“Dizem que Dalton Trevisan guarda notícias de jornal para delas depois extrair suas histórias. Quem conhece os contos do grande escritor paranaense não duvida desta afirmação: a realidade está ali sempre presente – mediada, naturalmente, por seu talento ficcional. Porque para o talento qualquer coisa pode ser ponto de partida. Inclusive e principalmente as notícias do dia a dia. As histórias … foram escritas para a seção “Cotidiano”, do jornal Folha de S.Paulo. Quando recebi o convite para fazê-lo fiquei, a princípio, em dúvida: eu deveria escrever histórias – ou crônicas, como muitos outros colaboradores da imprensa brasileira? A resposta do editor foi taxativa: tratava-se de ficção, de narrativas imaginárias. Lancei-me então à tarefa que, no começo, se revelou difícil. Como ficcionista, eu estava habituado a trabalhar com meu “noticiário” interno, com minhas próprias ideias. De repente, porém, a coisa começou a funcionar. Descobri então o motivo pelo qual Dalton Trevisan teria guardado seus recortes: atrás de muitas notícias esconde-se uma história pedindo para ser contada. É a história virtual que complementa ou amplia a história real (se é que sabemos exatamente o que é uma história real). A partir daí eu tinha uma nova fonte de inspiração – e de prazer. É este prazer que pretendo partilhar com os leitores.”

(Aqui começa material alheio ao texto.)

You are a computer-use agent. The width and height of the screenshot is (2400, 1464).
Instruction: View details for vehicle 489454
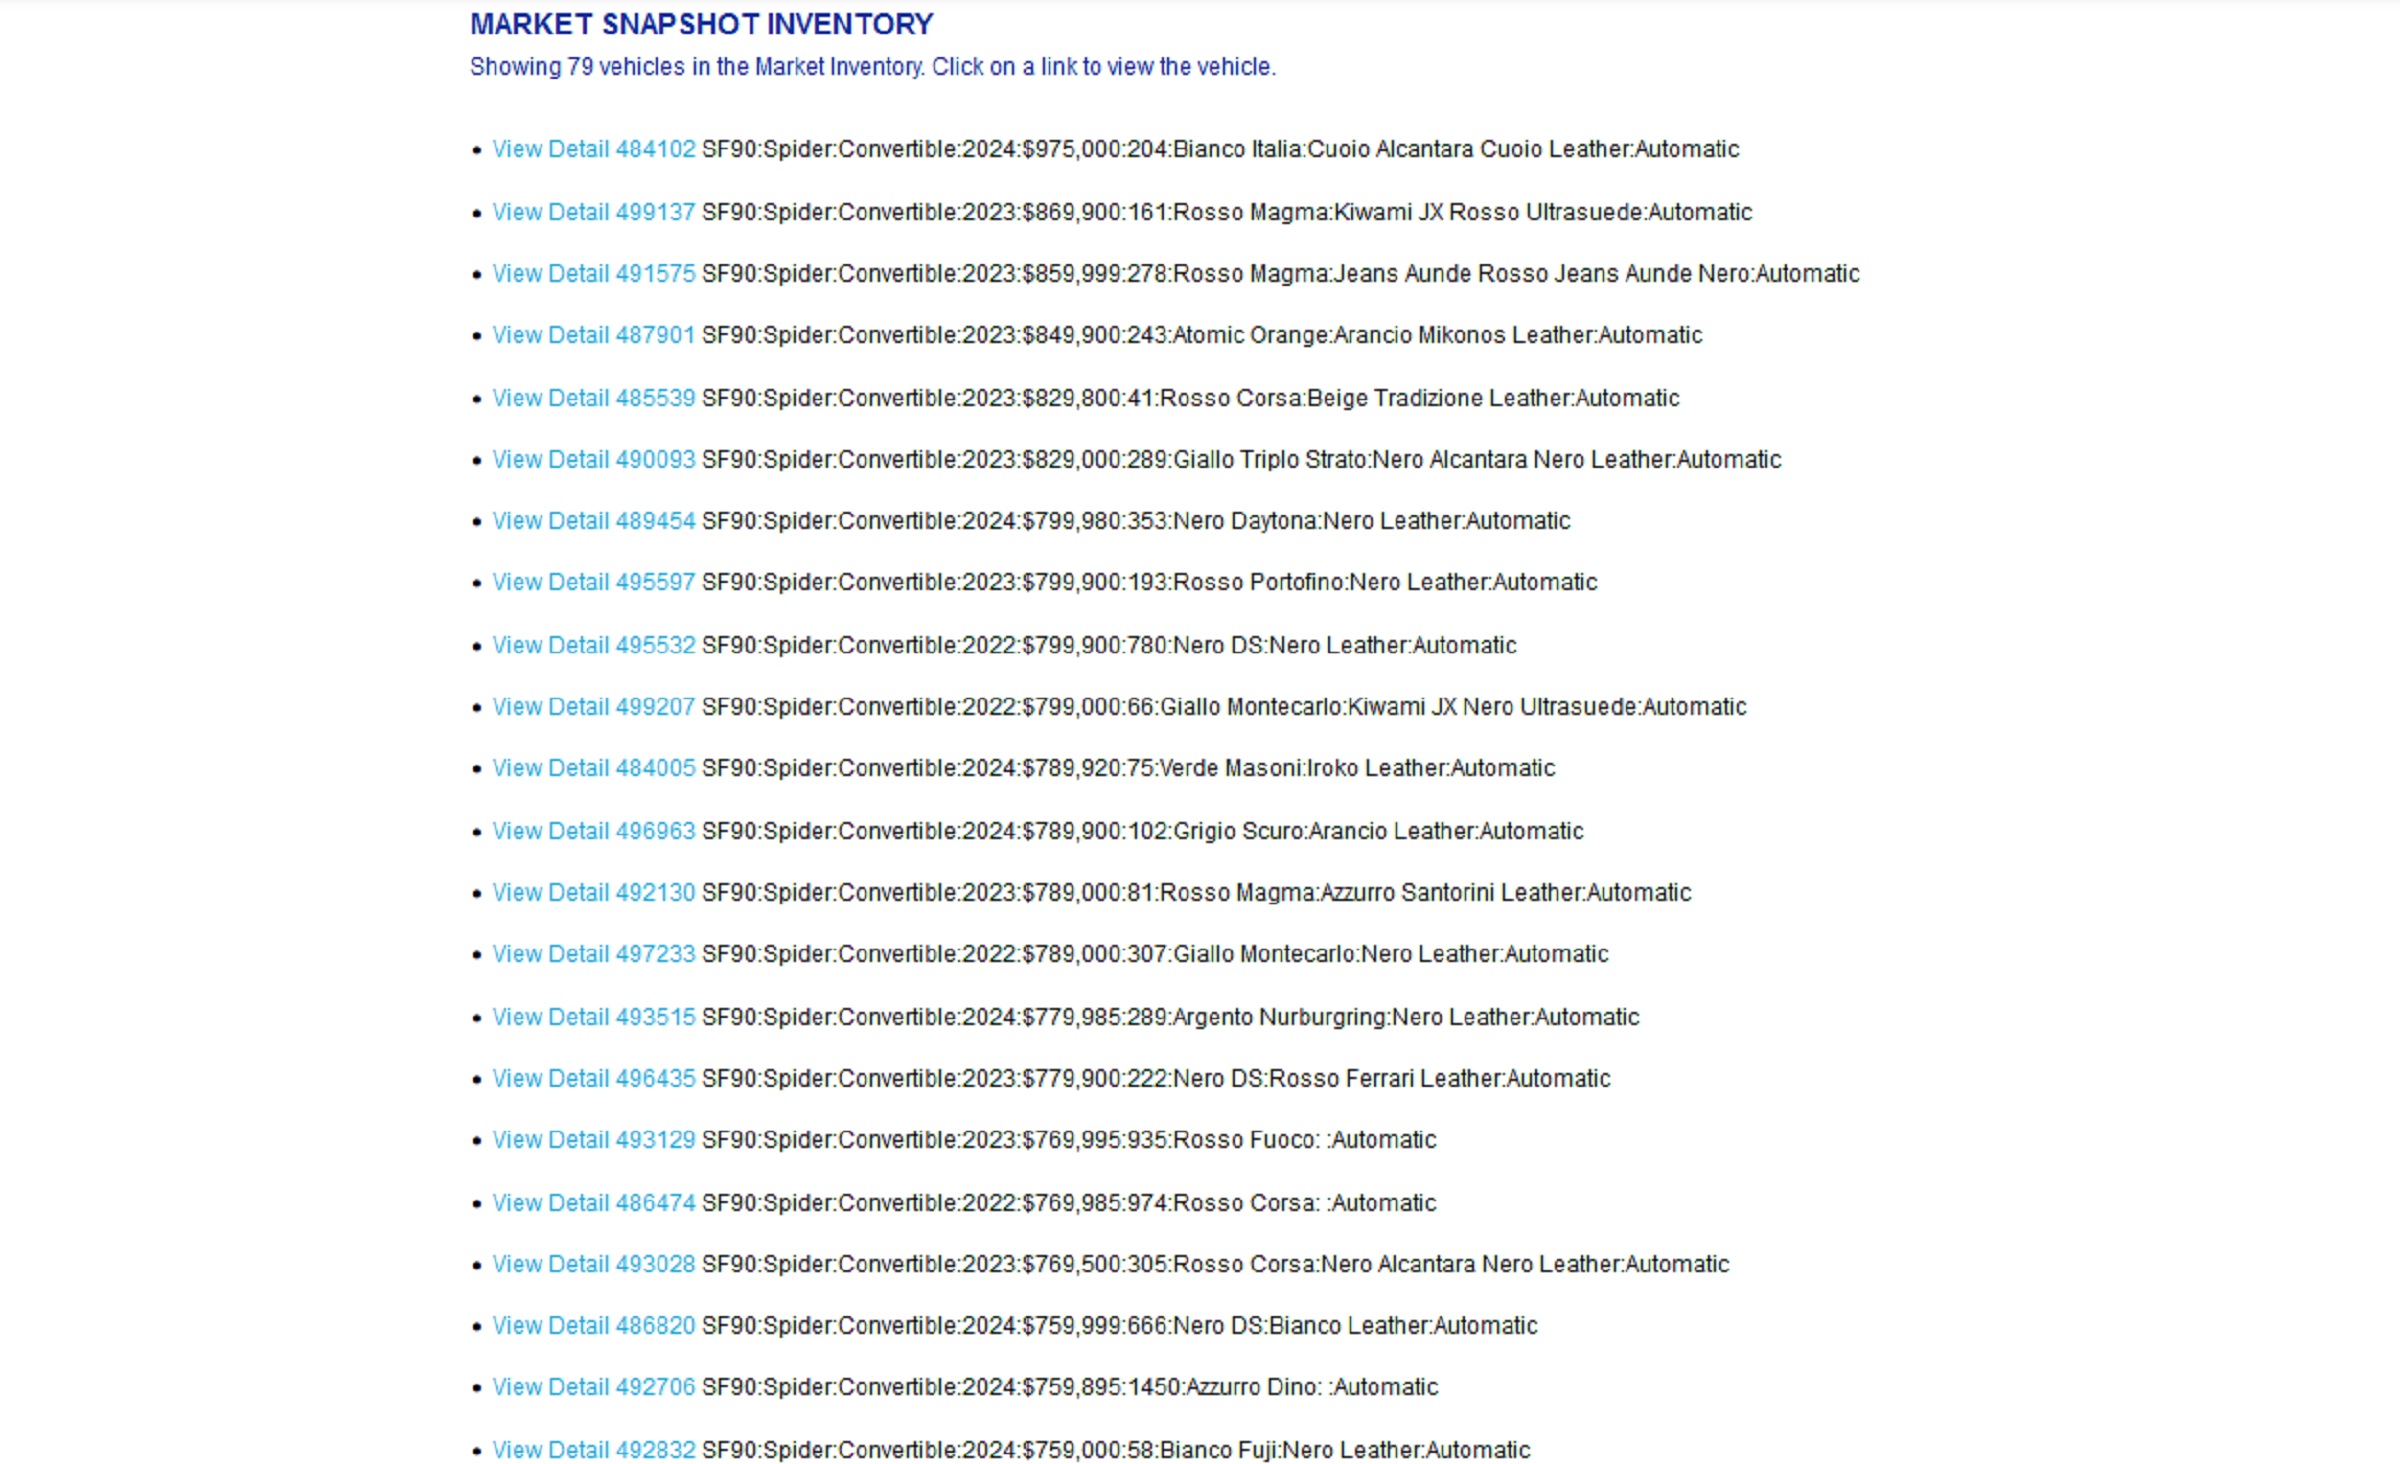coord(593,521)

– Moacy Scliar, na introdução do livro “O imaginário cotidiano”. São Paulo: Global Editora, 2013.
Eis uma das histórias:
O inferno é aqui mesmo?
“Preso no trânsito usa blasfêmia como escape.”
Cotidiano, 8 dez. 1997
Preso no trânsito, ele perdeu a paciência e pôs-se a gritar, esmurrando o volante:
– Diabo! Diabo!
Ouviu-se um estrondo, uma nuvem de fumaça invadiu o interior do carro e, quando ela se dispersou, lá estava, sentada no carro, a figura inconfundível: os pequenos chifres, os olhinhos malignos, o rabo. O Diabo, em pessoa, sorridente:
– Chamaste-me? Aqui estou.
Apavorado, o motorista não sabia o que dizer. Queria voltar atrás, foi engano, Senhor Diabo, eu não chamei ninguém, eu estava apenas protestando contra o trânsito; mas, como se tivesse adivinhado o seu pensamento, o demônio apressou-se a acrescentar:
– E vim para ficar. Você sabe, ninguém invoca impunemente o nome do Demônio. De modo que você pode me considerar seu eterno passageiro. Relaxe, fique tranquilo. Temos muito tempo para conversar.
O pobre homem não dizia nada. Olhava o tridente que o Diabo tinha ao lado e se perguntava em que momento começaria a ser espetado com aquela coisa. Isso sem falar no fogo do inferno que decerto em pouco tempo estaria aceso ali. Tentou disfarçadamente abrir a porta; como suspeitava, estava trancada. Demônios sabem como usar a tecnologia moderna contra suas vítimas. Suspirou, pois, e preparou-se para o sofrimento.
O trânsito continuava parado, as horas passavam, e o Diabo, que de início falara loquazmente sobre as delícias do castigo eterno, agora mostrava-se silencioso. Mais, mexia-se inquieto no banco de trás. E de repente não se conteve:
– Mas será que essa coisa não anda, meu Deus do céu?
Novo estrondo, e nova nuvem, dessa vez luminosa; o demônio tinha sumido e, em seu lugar, estava um ancião de esplêndidas barbas brancas.
– O Diabo já deveria ter aprendido que não se invoca o meu santo nome em vão – disse.
– Mas você é Deus! – exclamou o motorista, maravilhado.
– Pode me chamar assim – disse Deus. – Ah, e pode fazer um pedido, também. Você merece.
O homem não hesitou:
– Quero que você me tire agora deste congestionamento.
Ao que Deus abriu a porta e saltou. Antes de ascender aos céus, esclareceu:
– Desse trânsito, meu filho, nem Deus te tira. Acho melhor você chamar o Demônio de novo.
– Moacy Scliar, do livro “O imaginário cotidiano”. São Paulo: Global Editora, 2013.